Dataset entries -
================================
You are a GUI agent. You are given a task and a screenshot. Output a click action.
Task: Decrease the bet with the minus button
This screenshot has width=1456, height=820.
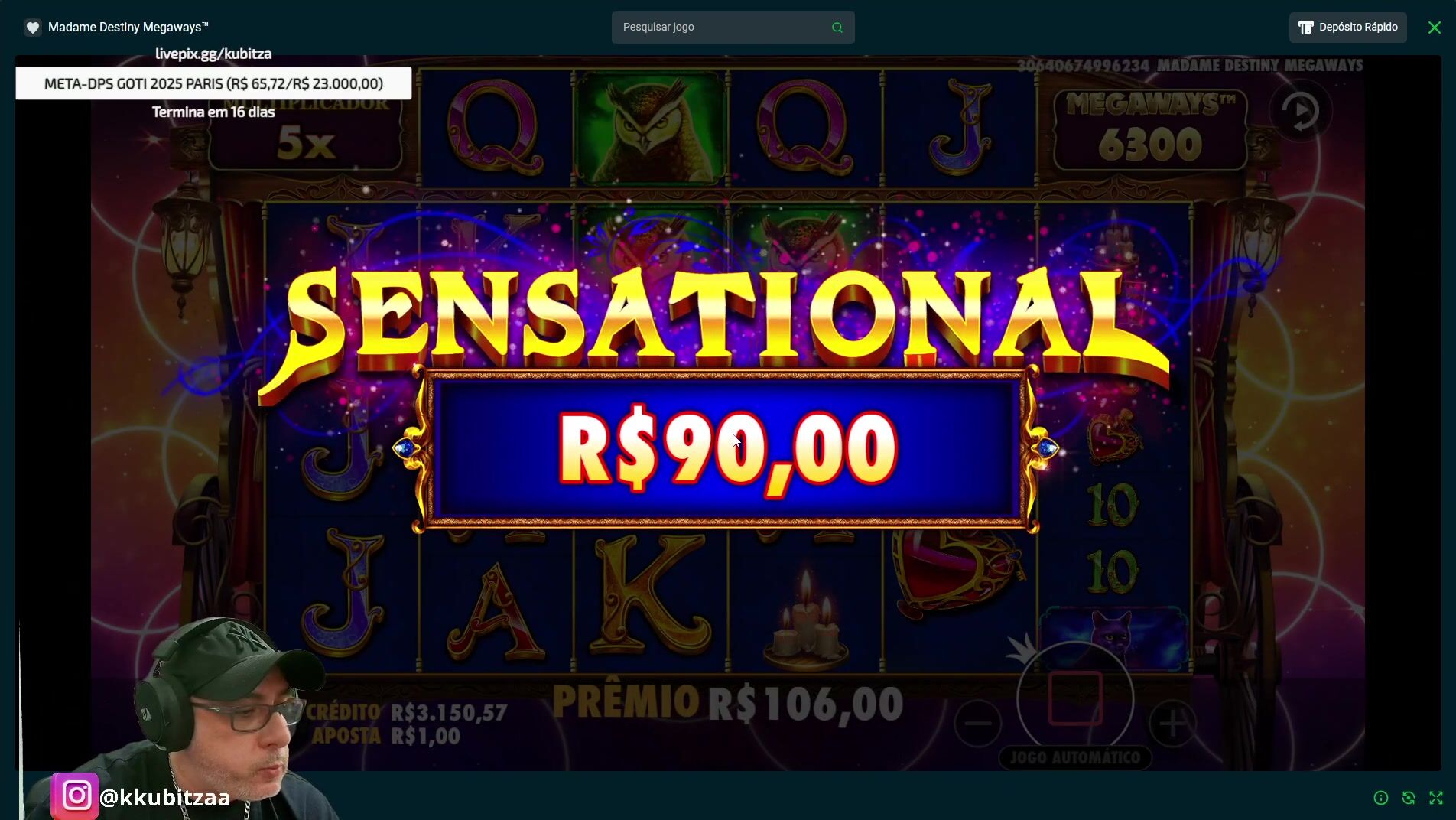[x=977, y=723]
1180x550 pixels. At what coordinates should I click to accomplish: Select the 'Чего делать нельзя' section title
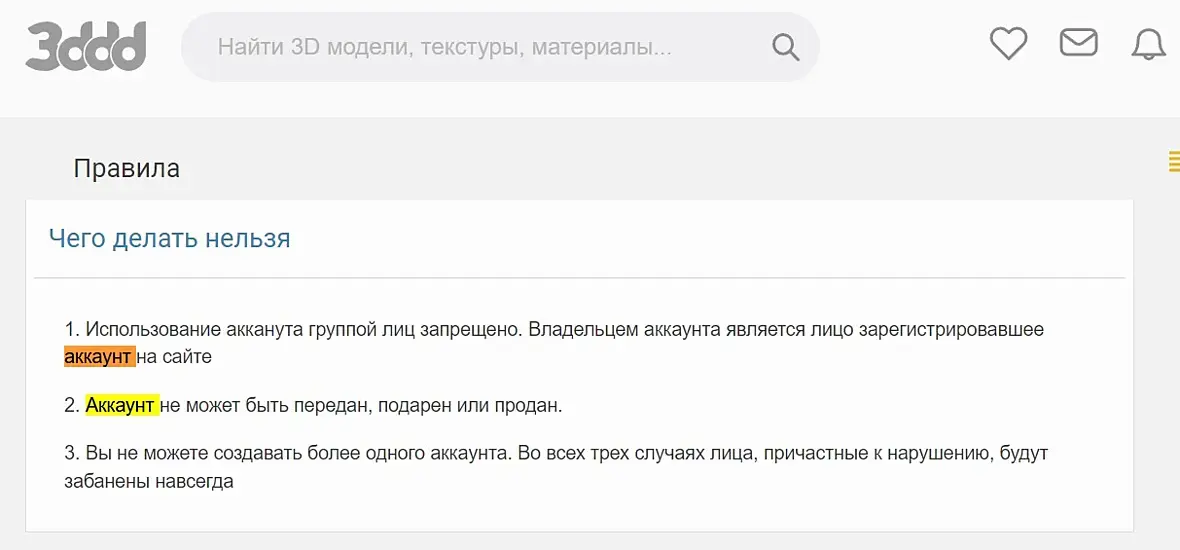coord(169,238)
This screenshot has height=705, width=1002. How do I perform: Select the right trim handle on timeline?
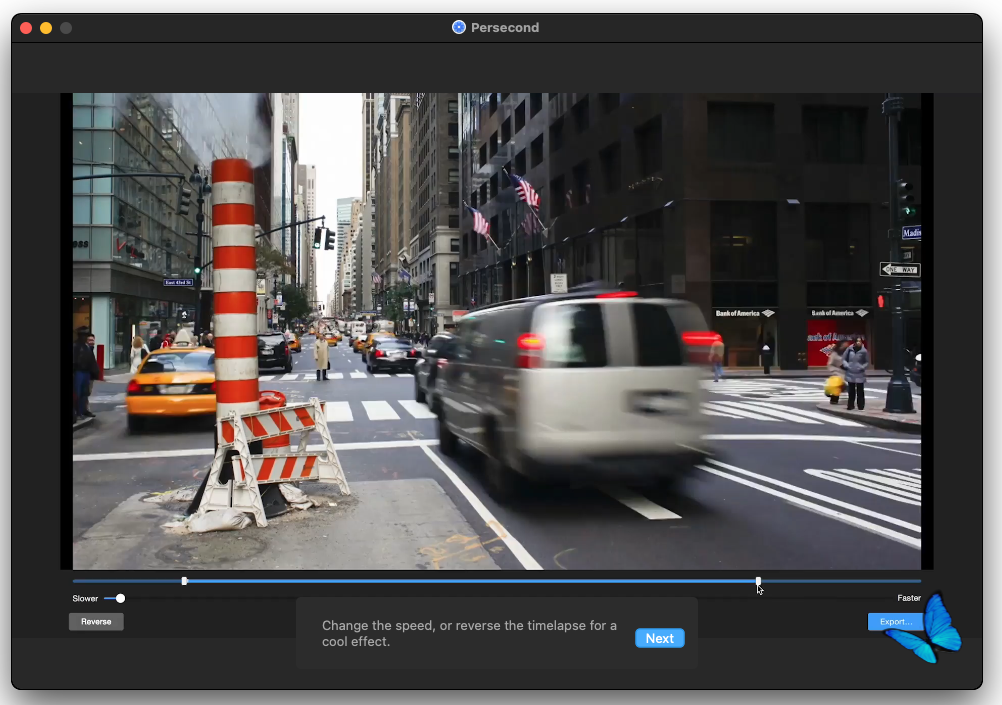pyautogui.click(x=758, y=581)
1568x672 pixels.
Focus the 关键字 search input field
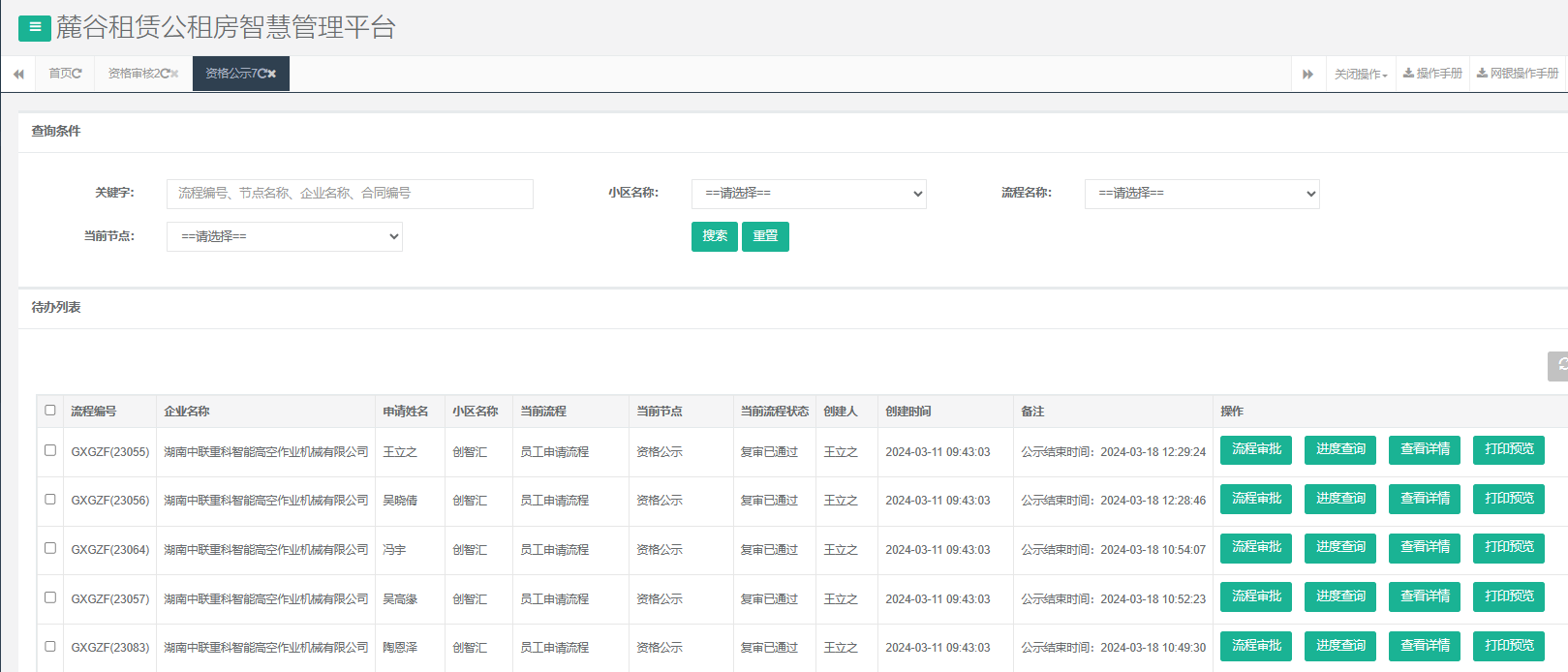pos(350,194)
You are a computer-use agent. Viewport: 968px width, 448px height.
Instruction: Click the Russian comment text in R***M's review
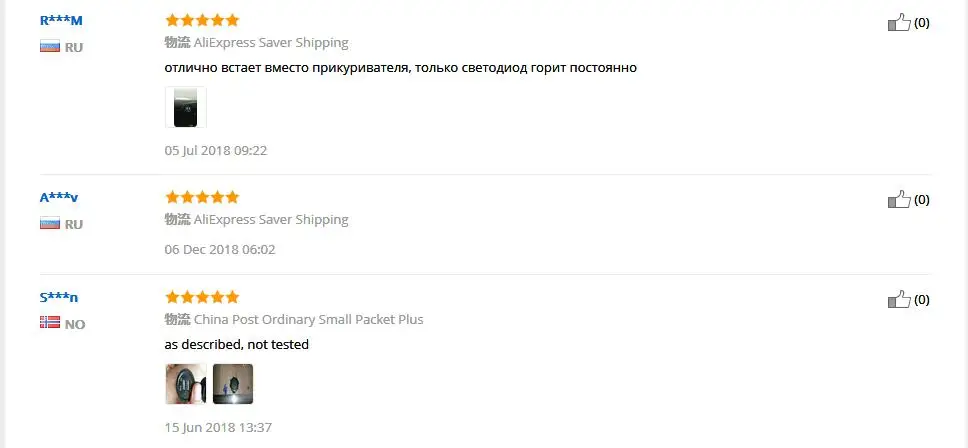401,68
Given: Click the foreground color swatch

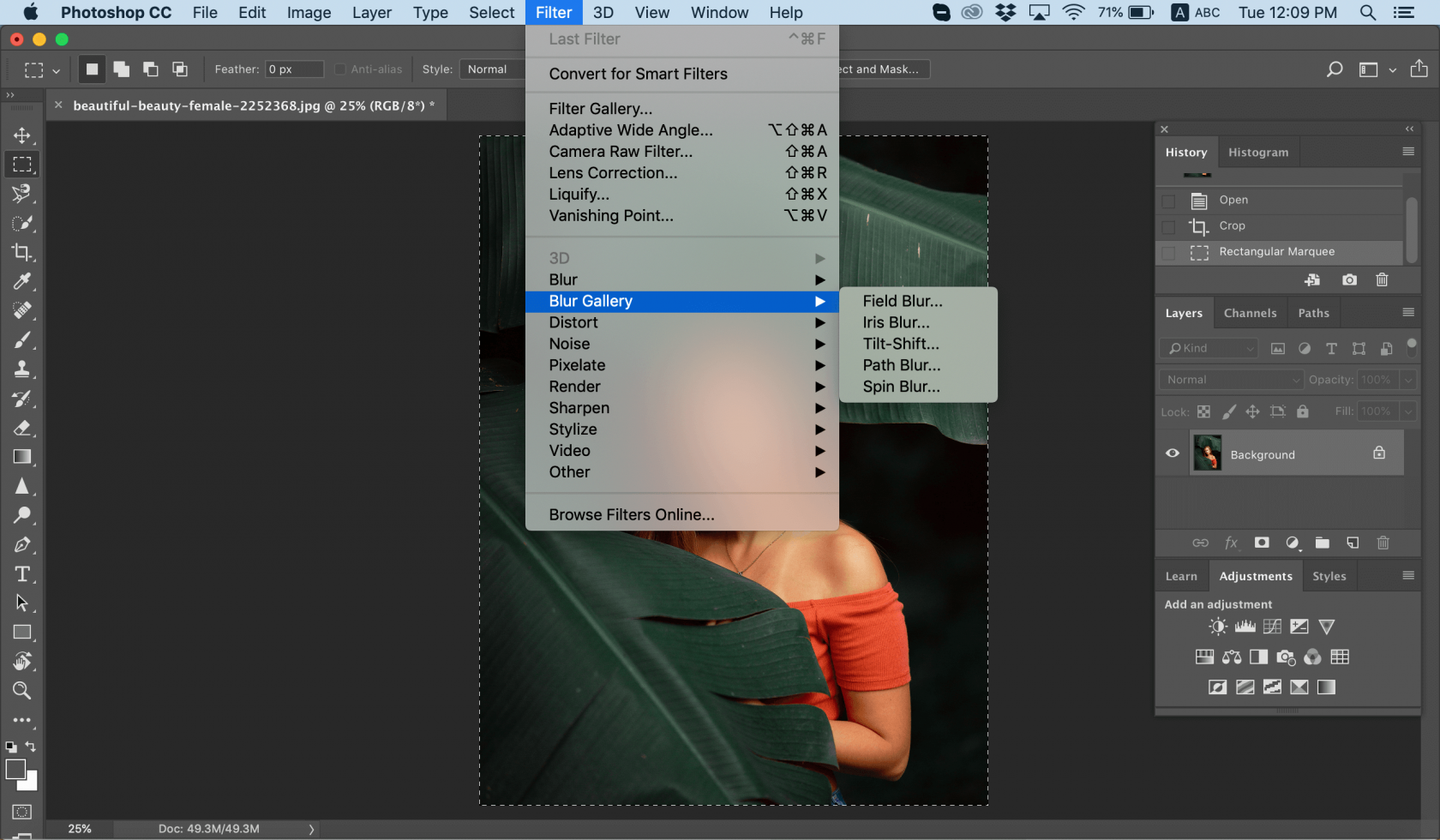Looking at the screenshot, I should [15, 770].
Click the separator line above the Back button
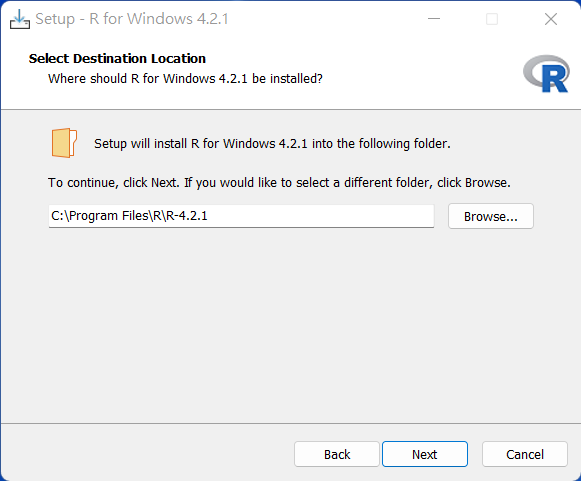Viewport: 581px width, 481px height. [x=290, y=423]
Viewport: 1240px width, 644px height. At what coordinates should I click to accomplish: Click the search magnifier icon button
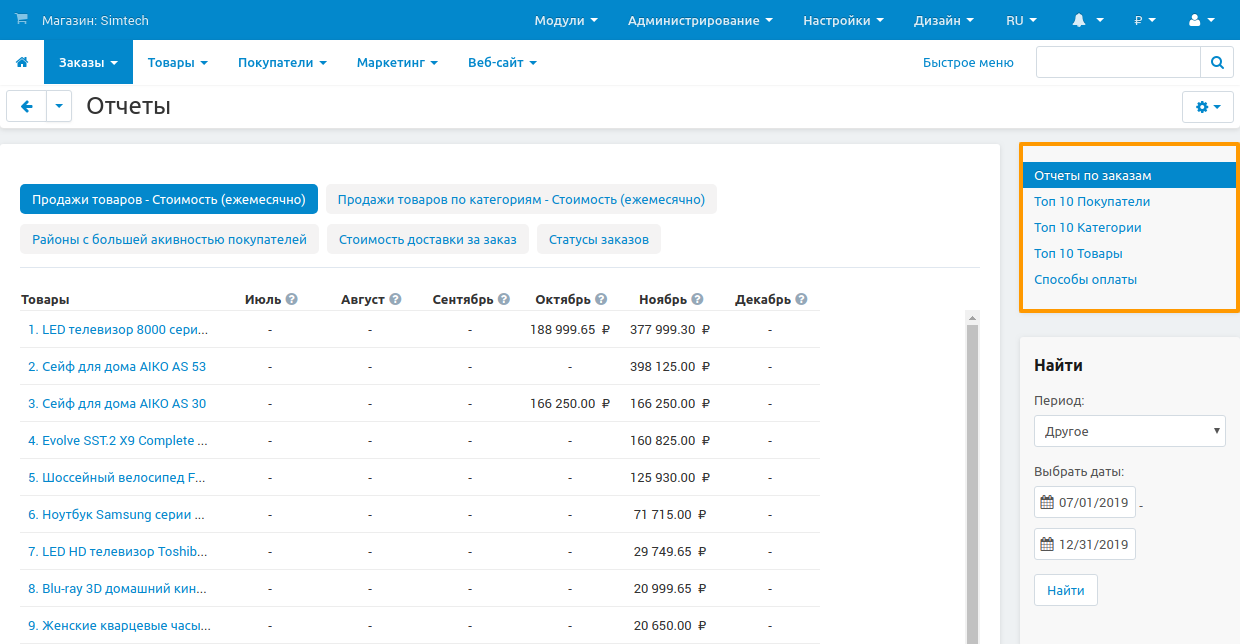1217,62
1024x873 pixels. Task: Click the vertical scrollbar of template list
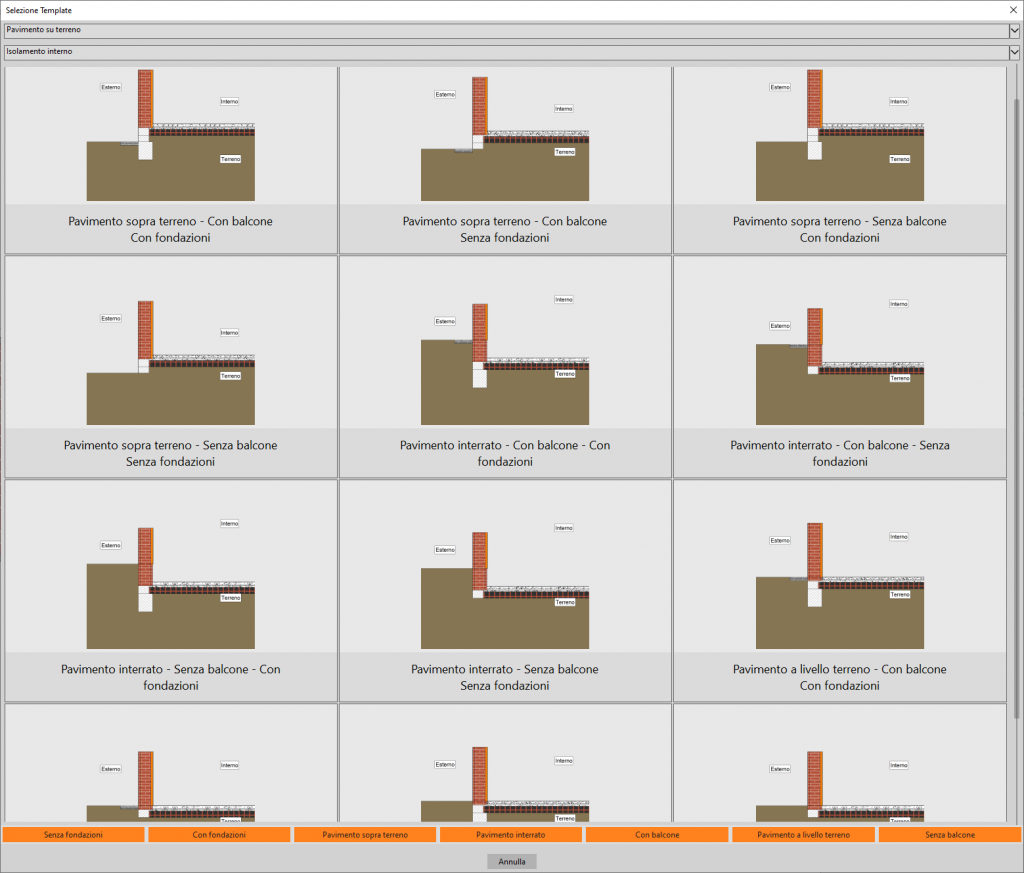click(x=1015, y=400)
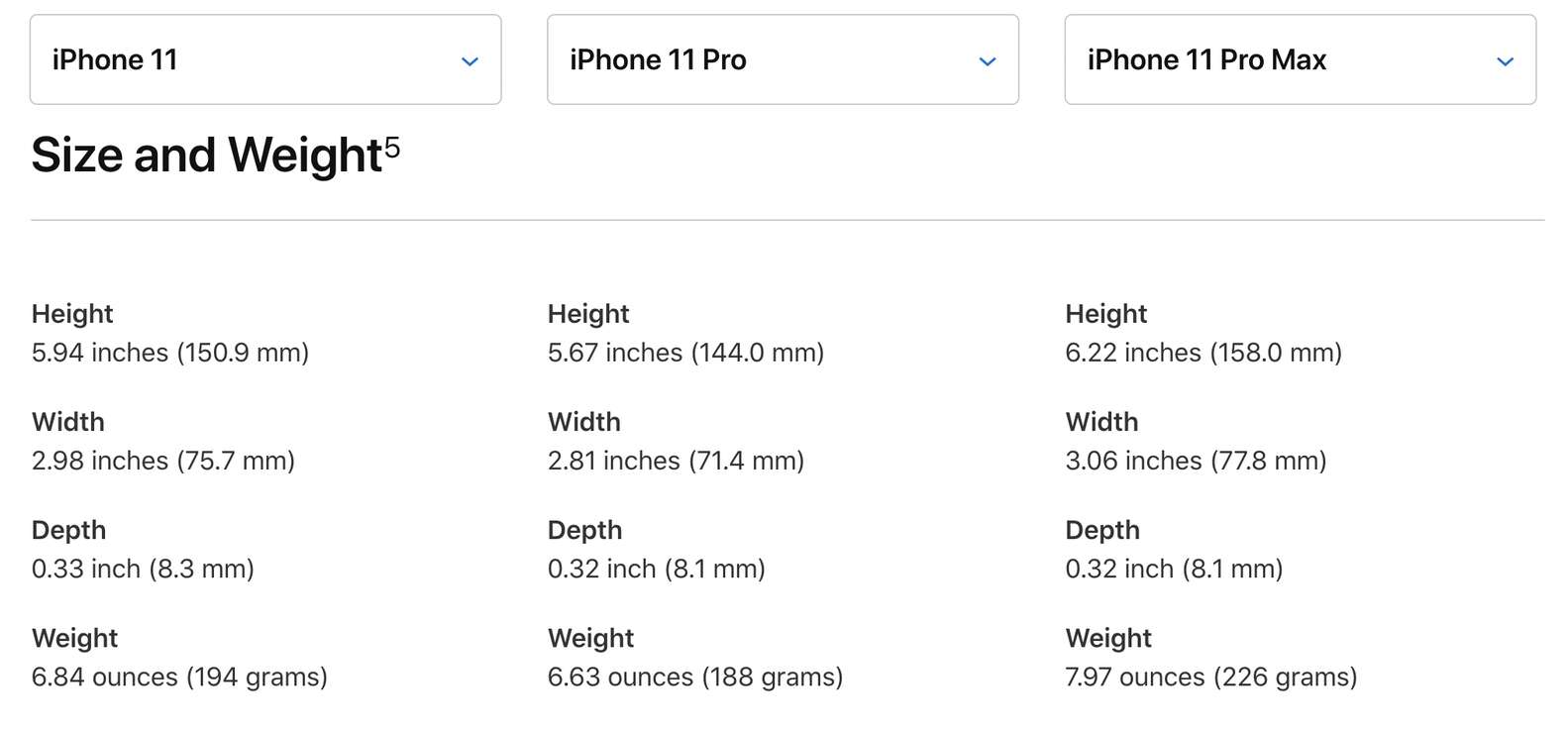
================================
Goal of the exercise -
Copy the final portion of the records: every line from the one containing "Focus the 关键字 search input field" through the last, word for word, without pictures.

The completed task -
Focus the 关键字 search input field
pos(350,194)
You are a computer-use agent. Viewport: 968px width, 448px height.
Instruction: Click the Russian comment text in R***M's review
401,68
Given: Click the foreground color swatch

Looking at the screenshot, I should [15, 770].
Click the separator line above the Back button
Viewport: 581px width, 481px height. [x=290, y=423]
Viewport: 1240px width, 644px height. At what coordinates should I click to accomplish: Click the search magnifier icon button
1217,62
1024x873 pixels. Task: Click the vertical scrollbar of template list
click(x=1015, y=400)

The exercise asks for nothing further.